When the ablation time is less than 10 s, the microwave energy deposition plays a dominant role [34]. Paired T-test was carried out on the temperature data of the first 10 seconds under different blood flow conditions. The results showed that all the P values were greater than 0.05, so there was no significant difference. Therefore, the cooling effects of large vessel could be ignored in the first 10 seconds of MWA, which was capable to simplify treatment planning of some short MWA procedures. As the ablation time elapsed, the temperature differences under different blood flow conditions began to increase, until the end of the ablation (at 360 s), the differences reached the maximum (Tables 3,4).

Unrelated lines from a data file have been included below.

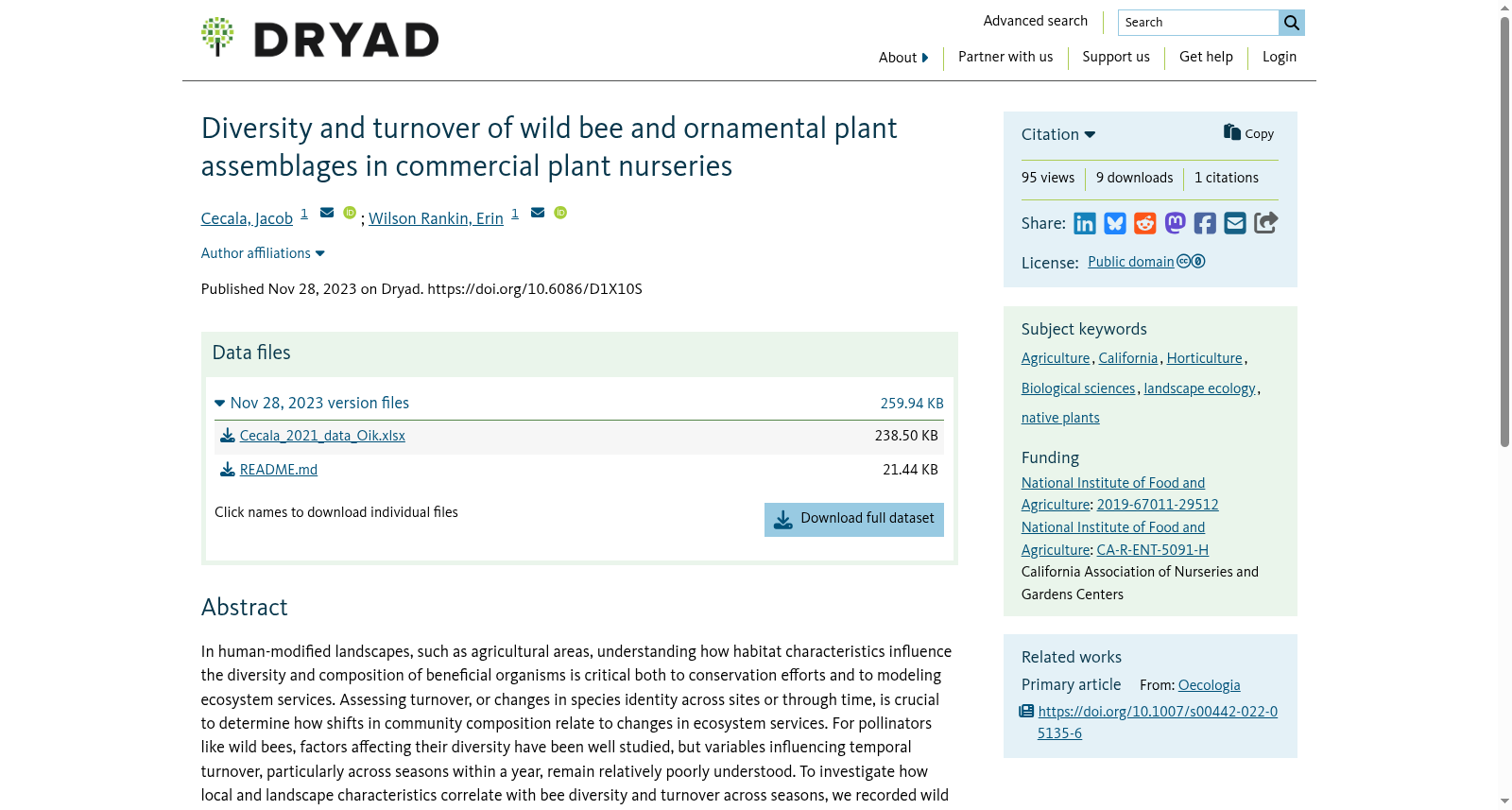Viewport: 1512px width, 810px height.
Task: Click the search magnifier button
Action: [x=1292, y=23]
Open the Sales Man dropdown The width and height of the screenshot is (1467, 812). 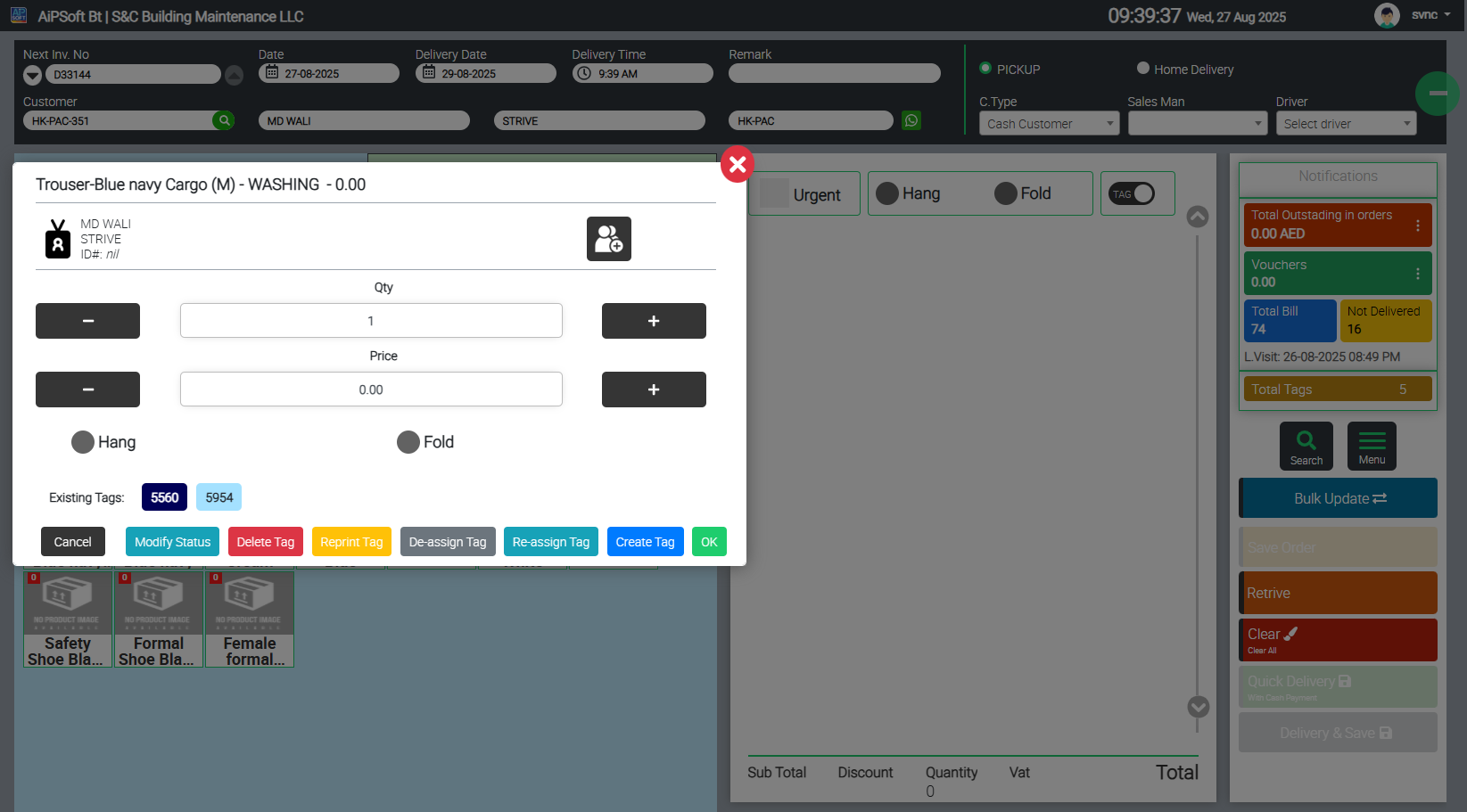tap(1197, 124)
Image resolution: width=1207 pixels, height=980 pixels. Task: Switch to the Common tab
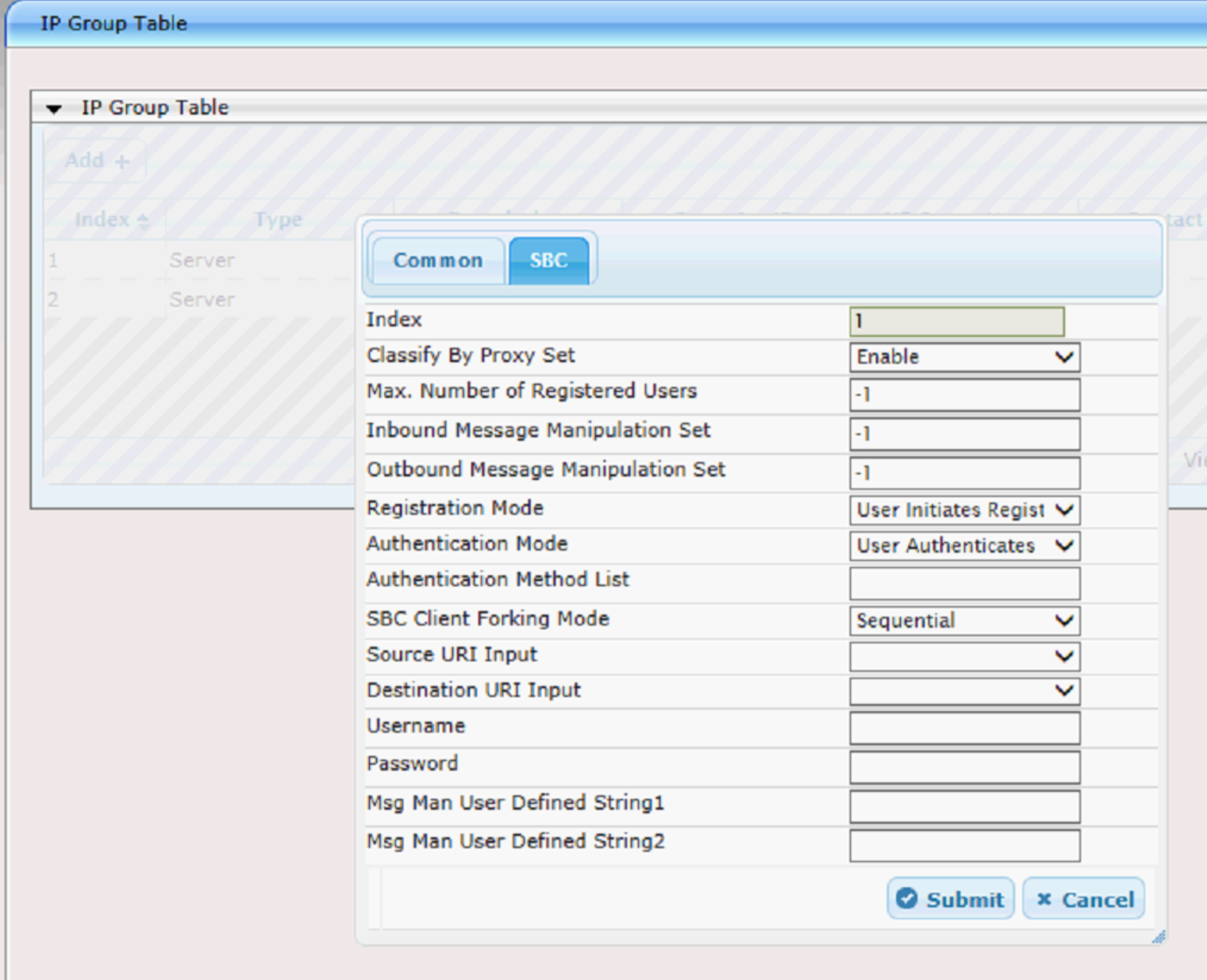pos(437,259)
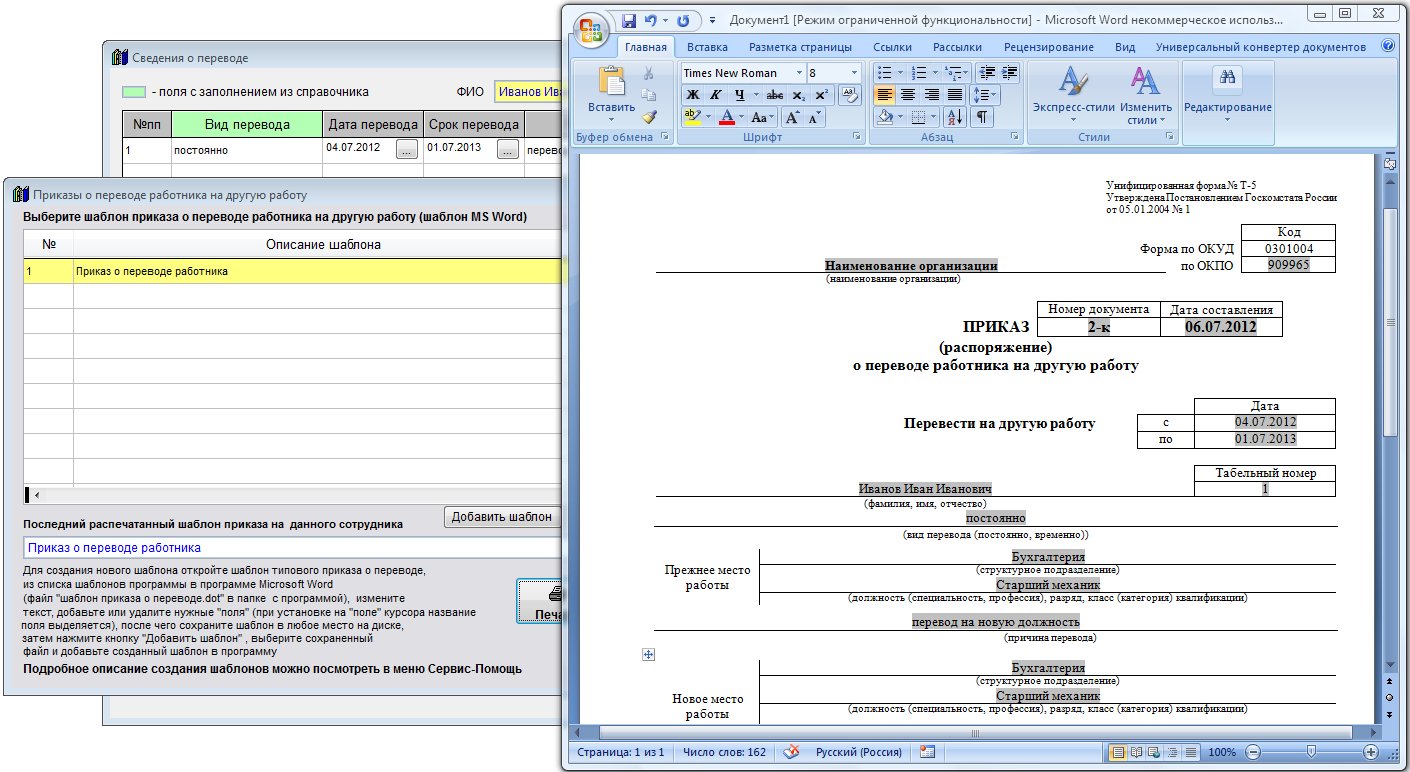
Task: Toggle italic (К) formatting
Action: click(x=715, y=95)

Fig. 8 shows the influences of blood flow parameters on the coagulation zone. The coagulation volume after 360 s MWA were 26410 mm${}^3$, 25934 mm${}^3$, 23594 mm${}^3$ and 22000 mm${}^3$in four groups of simulations under different conditions (S${}_1$: d = 3 mm, D = 17 mm; S${}_2$: d = 6 mm, D = 17 mm; S${}_3$: d = 3 mm, D = 5 mm; S${}_4$: d = 6 mm, D = 5 mm. d stands for the vessel diameter, D stands for the vessel-antenna spacing and the blood flow rate was 2.0 m/s). When the vessel diameter changed from 3 mm to 6 mm, the volume of coagulation zone was reduced by 1.8% (S${}_1$ vs. S${}_2$; vessel-antenna spacing = 17 mm) and 6.8% (S${}_3$ vs. S${}_4$; vessel-antenna spacing = 5 mm), respectively. In the case of smaller vessel-antenna spacing, the change of vessel diameter had a greater impact. When the vessel-antenna spacing changed from 17 mm to 5 mm, the volume of coagulation zone decreased by 10.7% (S${}_1$ vs. S${}_3$; vessel diameter = 3 mm) and 16.7% (S${}_2$ vs. S${}_4$; vessel diameter = 5 mm), respectively. In the case of larger vessel diameter, the effect of changing the vessel-antenna spacing was greater. Through data analysis, it could be seen intuitively that vessel-antenna spacing had a greater influence on the coagulation zone than vessel diameter.

In order to further learn the significant influences of vessel-antenna spacing on coagulation zone, the vessel-antenna spacing was continually changed. Several different distances (D = 5 mm, D = 17 mm, D = 18 mm, D = 20 mm) were selected for simulation, where the vessel diameter was 3 mm, and the blood flow rate was 0.2 m/s. It was found that when the distance between the vessel and the antenna exceeds the predicted length of the short half axis (about 17 mm), the influences of the vessel on the coagulation zone volume are limited (0.7%, 1.2%, 1.7%). Therefore, in MWA, it was believed that if the blood vessel was located outside the simulation coagulation zone, the coagulation zone could hardly be affected by the vessel. Thus, the changes of the characteristic length and the coagulation zone shape could be ignored. This is mainly due to MWA is not sensitive to heat-sink effect compared with RFA [35].